Warto zacząć od tego, że Unia Europejska nie wprowadziła zakazu stosowania, sprzedawania ani reklamowania ziół i ziołowych suplementów.
Wyrok Trybunału Sprawiedliwosci dotyczy jedynie ograniczenia w reklamie twierdzeń polegających na powiązaniu konkretnej substancji ziołowej z jej korzyściami dla zdrowia.
Jeśli jednak wpływ produktu na zdrowie został zweryfikowany i zatwierdzony w badaniach przeprowadzonych przez unijny organ regulacyjny czyli Europejski Urząd ds. Bezpieczeństwa Żywności (EFSA) to takie reklamy będą nadal dozwolone.

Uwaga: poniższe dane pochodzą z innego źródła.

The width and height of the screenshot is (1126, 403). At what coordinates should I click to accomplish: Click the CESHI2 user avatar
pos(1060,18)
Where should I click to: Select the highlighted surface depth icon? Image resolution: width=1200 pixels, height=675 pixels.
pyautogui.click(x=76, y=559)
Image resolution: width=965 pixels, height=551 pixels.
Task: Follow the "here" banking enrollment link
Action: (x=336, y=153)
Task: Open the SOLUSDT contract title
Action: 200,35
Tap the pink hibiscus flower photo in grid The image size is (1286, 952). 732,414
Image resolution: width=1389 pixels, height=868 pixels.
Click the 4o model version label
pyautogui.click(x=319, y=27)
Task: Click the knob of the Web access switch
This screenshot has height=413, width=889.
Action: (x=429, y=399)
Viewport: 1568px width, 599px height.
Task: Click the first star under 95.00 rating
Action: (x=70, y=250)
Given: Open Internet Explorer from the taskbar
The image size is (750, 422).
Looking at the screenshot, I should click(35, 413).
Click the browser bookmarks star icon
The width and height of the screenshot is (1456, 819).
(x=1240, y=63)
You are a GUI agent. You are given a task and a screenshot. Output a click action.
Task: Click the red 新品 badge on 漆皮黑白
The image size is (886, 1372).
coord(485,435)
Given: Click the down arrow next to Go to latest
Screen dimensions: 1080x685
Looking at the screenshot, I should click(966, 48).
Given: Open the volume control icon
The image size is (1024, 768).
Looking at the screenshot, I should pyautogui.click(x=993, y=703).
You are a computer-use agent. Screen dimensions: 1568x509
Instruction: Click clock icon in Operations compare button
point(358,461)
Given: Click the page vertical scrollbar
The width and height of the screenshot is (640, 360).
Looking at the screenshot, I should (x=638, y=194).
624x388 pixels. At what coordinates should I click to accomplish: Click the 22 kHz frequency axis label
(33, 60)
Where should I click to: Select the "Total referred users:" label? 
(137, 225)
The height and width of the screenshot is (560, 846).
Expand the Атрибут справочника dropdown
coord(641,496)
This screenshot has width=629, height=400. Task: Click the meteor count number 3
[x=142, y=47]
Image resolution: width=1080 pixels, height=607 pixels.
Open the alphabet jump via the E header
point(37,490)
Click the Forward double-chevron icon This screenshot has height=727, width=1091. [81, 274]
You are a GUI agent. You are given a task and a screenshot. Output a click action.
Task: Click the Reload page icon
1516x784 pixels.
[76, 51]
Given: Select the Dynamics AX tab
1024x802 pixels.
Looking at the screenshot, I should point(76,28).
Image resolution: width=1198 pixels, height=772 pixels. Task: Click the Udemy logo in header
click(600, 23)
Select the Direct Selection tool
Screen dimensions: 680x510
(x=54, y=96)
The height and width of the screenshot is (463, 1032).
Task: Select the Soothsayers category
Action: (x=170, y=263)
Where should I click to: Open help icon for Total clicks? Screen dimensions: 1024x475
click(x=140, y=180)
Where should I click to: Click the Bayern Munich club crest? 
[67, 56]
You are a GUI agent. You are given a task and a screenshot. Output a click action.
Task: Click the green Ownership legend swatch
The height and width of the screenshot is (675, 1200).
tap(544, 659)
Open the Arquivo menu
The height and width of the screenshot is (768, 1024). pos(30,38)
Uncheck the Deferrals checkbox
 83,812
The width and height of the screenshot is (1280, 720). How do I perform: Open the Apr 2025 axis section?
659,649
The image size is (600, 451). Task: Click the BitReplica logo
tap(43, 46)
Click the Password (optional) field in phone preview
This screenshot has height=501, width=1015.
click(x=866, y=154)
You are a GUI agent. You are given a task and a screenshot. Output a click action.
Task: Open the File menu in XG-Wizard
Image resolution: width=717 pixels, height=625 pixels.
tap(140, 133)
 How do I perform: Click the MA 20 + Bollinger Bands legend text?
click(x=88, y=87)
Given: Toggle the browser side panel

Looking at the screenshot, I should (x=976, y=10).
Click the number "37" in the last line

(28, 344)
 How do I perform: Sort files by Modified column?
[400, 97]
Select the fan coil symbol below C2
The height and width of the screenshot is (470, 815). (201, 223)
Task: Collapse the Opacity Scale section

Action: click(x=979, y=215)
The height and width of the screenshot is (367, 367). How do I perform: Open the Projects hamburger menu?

Unia Europejska tym zakazem chce uregulować rynek reklamy preparatów ziołowych i chronić konsumentów przed przesadzonymi lub niezwerfikowanymi twierdzeniami dotyczącymi wpływu niektórych preparatów botanicznych na zdrowie.
Sprawa zaczęła się od sporu producenta suplementu zawierającego wyciąg z szafranu i sok z melona ze stowarzyszeniem Verband Sozialer Wetbewerb.
Producent reklamował produkt jako mający wpływ na lepszą jakość snu i łagodzenie stresu. Reklama opierała się na badaniach przeprowadzonych przez producenta.
Trybunał Sprawiedliwości uznał, że taka reklama może wprowadzać w błąd, a działanie suplementu nie jest potwierdzone naukowo.
Z jednej strony uregulowanie wolnej amerykanki na rynku ziół i suplementów jest korzystne dla konsumentów. Do tej pory producenci mogli umieszczać w reklamie i na opakowanich wszelkiego rodzaju twierdzenia dotyczące korzyści zdrowotnych nawet jeśli zawartość substancji ziołowej w preparacie była znikoma lub jej skuteczność wątpliwa.
Z drugiej jednak strony stosowane od lat zioła i naturalne produkty botaniczne i przekazywana z pokolenia na pokolenie wiedza lecznicza nie będa miały teraz siły przebicia bo kogo stać na robienie kosztownych badań ziół, których przecież nie można opatentować ani mieć na nie wyłączności.
Wyrok Trybunału TSUE z dnia 30 kwietnia 2025 roku w sprawie C-386/23
„(23) Na stosowanie oświadczeń zdrowotnych we Wspólnocie powinno się zezwalać jedynie po dokonaniu oceny naukowej spełniającej najwyższe możliwe standardy. Aby zapewnić ujednoliconą ocenę naukową takich oświadczeń, powinna być ona przeprowadzana przez Europejski Urząd ds. Bezpieczeństwa Żywności. […]
(24) Obok czynników żywieniowych istnieje wiele innych czynników, które mogą mieć wpływ na stan psychiczny i zachowanie. Informowanie o tych funkcjach jest więc bardzo złożone i trudno jest w krótkim oświadczeniu na etykiecie lub w reklamie żywności zawrzeć obszerne, zgodne z prawdą i istotne informacje. Dlatego właściwe jest, przy stosowaniu oświadczeń o efektach psychologicznych i wpływie na zachowanie, wymaganie uzasadnienia naukowego”.